Maybe take DD out with a special friend on the day of the party?

CassCade · 11/09/2012 22:26

I have to say, I know it's not PC, but I love imonthefone's suggestion. This was what a friend of mine who was being physically bullied eventually did (we were teenagers, it was 1986, admittedly - things were quite different then!) but her bully never told on her about the punch and also never touched her again.

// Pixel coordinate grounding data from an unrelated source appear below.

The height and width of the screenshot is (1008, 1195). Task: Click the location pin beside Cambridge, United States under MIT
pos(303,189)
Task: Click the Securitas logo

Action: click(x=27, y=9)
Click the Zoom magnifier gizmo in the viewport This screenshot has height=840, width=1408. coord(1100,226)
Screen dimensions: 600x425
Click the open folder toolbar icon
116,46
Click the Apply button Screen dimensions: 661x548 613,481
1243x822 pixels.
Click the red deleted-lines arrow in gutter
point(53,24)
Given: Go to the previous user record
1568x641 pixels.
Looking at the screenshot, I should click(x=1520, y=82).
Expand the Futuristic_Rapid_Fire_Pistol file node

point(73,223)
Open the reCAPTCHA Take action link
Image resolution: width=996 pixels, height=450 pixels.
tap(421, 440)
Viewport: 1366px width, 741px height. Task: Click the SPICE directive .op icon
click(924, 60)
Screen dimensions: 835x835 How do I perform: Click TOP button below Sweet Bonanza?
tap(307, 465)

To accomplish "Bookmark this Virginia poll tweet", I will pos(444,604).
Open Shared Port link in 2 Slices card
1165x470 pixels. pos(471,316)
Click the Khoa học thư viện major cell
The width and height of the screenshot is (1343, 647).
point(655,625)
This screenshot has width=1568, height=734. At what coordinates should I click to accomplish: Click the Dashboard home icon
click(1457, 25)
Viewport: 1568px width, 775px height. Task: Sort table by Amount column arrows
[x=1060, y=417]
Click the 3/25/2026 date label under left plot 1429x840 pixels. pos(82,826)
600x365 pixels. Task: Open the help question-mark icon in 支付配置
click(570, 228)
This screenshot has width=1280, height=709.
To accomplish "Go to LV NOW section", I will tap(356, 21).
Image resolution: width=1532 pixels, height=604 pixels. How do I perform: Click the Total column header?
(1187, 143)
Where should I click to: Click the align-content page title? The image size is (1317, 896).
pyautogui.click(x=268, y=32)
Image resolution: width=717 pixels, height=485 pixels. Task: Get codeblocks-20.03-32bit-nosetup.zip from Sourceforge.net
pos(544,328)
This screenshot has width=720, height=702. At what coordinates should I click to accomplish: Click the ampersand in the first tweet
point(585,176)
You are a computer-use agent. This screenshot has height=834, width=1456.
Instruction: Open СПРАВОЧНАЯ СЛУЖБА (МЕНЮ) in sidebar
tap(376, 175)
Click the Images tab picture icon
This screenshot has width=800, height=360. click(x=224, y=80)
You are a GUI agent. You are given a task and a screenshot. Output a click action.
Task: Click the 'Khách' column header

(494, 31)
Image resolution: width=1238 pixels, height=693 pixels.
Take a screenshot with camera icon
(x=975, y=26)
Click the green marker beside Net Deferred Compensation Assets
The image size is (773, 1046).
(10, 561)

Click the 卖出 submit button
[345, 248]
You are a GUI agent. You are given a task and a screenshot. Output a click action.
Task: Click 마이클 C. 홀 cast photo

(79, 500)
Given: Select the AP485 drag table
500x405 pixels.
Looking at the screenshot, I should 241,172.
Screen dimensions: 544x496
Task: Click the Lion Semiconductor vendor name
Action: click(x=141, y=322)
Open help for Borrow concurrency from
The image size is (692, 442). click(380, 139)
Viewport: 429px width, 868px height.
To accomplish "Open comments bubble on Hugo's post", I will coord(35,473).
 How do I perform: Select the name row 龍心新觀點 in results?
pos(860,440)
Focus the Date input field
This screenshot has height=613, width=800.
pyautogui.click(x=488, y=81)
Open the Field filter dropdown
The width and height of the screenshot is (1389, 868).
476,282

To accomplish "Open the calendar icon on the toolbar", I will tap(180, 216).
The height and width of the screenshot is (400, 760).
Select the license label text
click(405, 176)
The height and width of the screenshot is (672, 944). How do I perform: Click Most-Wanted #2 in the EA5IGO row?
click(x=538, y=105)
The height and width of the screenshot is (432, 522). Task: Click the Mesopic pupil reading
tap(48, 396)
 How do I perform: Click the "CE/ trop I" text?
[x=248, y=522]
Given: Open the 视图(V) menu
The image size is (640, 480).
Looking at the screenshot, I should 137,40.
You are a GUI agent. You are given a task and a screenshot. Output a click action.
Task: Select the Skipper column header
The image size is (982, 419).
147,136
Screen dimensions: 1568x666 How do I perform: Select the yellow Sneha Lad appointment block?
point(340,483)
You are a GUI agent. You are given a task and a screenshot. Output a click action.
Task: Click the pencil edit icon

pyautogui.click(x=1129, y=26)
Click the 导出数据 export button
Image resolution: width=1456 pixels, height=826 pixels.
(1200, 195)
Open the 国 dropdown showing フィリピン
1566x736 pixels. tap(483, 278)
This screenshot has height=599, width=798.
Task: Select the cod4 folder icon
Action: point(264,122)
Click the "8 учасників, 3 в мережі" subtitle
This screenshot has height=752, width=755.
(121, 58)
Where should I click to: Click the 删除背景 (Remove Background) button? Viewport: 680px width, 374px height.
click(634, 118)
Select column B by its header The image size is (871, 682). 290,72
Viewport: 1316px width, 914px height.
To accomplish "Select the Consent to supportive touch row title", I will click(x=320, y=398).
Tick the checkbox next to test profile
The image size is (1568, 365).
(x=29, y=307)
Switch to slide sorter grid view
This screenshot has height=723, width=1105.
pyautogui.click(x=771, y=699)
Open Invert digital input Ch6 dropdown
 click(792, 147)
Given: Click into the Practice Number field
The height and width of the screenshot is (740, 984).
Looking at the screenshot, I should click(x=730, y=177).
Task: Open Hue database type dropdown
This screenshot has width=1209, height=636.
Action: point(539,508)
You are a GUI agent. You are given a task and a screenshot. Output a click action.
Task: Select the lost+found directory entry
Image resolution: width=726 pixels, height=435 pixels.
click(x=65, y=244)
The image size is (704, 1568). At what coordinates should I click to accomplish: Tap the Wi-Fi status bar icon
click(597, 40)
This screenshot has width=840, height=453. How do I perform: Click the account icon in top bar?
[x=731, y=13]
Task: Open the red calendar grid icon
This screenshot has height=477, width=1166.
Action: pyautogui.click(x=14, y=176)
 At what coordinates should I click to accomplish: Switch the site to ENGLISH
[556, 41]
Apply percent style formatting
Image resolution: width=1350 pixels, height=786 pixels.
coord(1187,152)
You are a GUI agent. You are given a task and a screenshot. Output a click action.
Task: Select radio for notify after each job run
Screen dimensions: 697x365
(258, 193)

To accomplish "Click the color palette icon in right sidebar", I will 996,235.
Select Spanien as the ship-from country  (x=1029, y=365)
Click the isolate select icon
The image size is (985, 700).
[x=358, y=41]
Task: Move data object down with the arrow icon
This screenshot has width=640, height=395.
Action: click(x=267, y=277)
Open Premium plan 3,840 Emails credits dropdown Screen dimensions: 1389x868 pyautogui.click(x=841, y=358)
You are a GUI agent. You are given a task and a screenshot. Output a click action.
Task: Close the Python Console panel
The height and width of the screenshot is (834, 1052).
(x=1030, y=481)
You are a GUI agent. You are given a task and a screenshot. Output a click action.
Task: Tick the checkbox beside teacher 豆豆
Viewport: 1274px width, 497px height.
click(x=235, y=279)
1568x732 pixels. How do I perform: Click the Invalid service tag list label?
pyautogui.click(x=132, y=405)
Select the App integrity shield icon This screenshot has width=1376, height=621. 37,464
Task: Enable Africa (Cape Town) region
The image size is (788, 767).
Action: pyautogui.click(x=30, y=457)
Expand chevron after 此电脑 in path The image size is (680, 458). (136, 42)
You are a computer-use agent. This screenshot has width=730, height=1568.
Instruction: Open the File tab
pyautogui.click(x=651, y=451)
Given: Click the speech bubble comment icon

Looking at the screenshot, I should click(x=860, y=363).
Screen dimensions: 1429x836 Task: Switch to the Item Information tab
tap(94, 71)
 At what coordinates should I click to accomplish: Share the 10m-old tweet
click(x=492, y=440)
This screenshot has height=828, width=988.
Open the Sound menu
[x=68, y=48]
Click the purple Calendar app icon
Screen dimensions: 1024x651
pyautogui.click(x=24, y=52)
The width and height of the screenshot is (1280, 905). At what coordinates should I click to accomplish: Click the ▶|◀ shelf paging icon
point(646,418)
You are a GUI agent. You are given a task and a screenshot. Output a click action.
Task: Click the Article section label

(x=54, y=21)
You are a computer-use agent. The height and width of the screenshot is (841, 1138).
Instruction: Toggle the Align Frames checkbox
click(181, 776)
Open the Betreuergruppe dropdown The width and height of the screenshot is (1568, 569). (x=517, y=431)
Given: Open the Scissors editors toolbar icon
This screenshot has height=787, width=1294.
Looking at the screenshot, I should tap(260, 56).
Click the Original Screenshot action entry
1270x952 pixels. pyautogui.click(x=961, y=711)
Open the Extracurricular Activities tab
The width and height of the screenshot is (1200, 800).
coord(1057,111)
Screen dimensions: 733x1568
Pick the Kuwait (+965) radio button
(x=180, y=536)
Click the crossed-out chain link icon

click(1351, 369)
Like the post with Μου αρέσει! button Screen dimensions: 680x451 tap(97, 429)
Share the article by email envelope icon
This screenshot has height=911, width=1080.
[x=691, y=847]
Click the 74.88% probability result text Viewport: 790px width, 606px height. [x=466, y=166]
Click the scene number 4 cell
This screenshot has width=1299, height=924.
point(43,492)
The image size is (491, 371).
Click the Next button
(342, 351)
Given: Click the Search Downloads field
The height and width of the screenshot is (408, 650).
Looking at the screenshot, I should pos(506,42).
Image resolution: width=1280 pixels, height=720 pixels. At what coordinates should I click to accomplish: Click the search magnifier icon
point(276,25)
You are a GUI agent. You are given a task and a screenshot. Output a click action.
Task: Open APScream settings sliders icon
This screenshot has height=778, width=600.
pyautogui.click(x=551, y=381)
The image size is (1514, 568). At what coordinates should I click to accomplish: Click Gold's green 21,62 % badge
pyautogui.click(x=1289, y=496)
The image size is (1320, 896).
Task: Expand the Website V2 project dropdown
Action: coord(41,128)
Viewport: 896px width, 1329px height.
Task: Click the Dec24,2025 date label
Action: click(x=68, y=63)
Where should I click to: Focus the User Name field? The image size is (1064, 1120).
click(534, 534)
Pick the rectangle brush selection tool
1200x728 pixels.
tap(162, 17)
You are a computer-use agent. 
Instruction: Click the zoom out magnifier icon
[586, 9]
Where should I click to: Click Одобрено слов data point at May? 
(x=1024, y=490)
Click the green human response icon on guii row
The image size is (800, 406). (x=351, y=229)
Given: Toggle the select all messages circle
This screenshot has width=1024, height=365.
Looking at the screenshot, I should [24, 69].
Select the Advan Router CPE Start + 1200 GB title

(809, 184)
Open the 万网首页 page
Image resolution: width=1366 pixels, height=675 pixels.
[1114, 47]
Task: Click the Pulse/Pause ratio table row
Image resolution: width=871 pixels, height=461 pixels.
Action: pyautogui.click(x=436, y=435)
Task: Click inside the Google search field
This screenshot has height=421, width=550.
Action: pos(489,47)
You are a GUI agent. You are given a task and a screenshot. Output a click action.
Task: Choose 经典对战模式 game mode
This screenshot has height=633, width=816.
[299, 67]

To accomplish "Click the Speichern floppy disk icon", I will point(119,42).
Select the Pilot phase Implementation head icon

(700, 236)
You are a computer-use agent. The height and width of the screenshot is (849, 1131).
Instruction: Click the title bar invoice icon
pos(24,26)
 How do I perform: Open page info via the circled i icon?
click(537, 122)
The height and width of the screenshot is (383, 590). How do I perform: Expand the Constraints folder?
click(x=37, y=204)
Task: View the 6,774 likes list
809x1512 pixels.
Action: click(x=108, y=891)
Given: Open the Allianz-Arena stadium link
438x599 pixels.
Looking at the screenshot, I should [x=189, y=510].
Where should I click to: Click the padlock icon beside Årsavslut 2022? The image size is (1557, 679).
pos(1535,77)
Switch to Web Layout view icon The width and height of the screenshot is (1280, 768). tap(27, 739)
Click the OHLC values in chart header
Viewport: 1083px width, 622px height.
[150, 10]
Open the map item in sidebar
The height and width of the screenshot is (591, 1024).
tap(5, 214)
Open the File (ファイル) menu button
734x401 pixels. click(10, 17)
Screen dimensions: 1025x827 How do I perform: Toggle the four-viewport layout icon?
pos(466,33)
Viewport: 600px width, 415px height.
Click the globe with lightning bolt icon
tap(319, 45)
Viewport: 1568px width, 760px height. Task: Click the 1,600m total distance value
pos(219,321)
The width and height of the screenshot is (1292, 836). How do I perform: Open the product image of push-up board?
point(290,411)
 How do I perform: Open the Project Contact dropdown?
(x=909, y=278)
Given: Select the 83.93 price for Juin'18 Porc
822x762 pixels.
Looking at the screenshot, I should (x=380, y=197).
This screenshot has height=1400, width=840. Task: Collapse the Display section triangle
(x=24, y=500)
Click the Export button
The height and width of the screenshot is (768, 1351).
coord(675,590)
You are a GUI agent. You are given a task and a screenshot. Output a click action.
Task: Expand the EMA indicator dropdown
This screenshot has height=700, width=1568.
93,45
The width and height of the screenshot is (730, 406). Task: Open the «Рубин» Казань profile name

My DD was bullied briefly in Yr1 (!) by a girl who repeatedly pushed her and shouted/swore at her in the playground. This went on periodically for about a fortnight, I eventually snapped with the 'ignore it, tell your teacher, etc etc' (the teacher apparently 'watched them' and saw nothing) and told DD that the next time the bully pushed her, to look her straight in the eyes and say very clearly, firmly and loudly, "Do NOT push me, "bully's name." It worked. My DD was a very shy, introverted child and I think bully-girl realised that and took advantage. It took a lot for DD to be able to do it - I made her practise saying it with me and her sister. The bully never did anything ever again and I didn't speak to the mum about it. In your case, the mum was probably a bully herself at school, hence the inability to speak with you about the situation and the whole shoddy party invite business. Good luck! I think you did the right thing - your DD will always remember that you stuck up for her!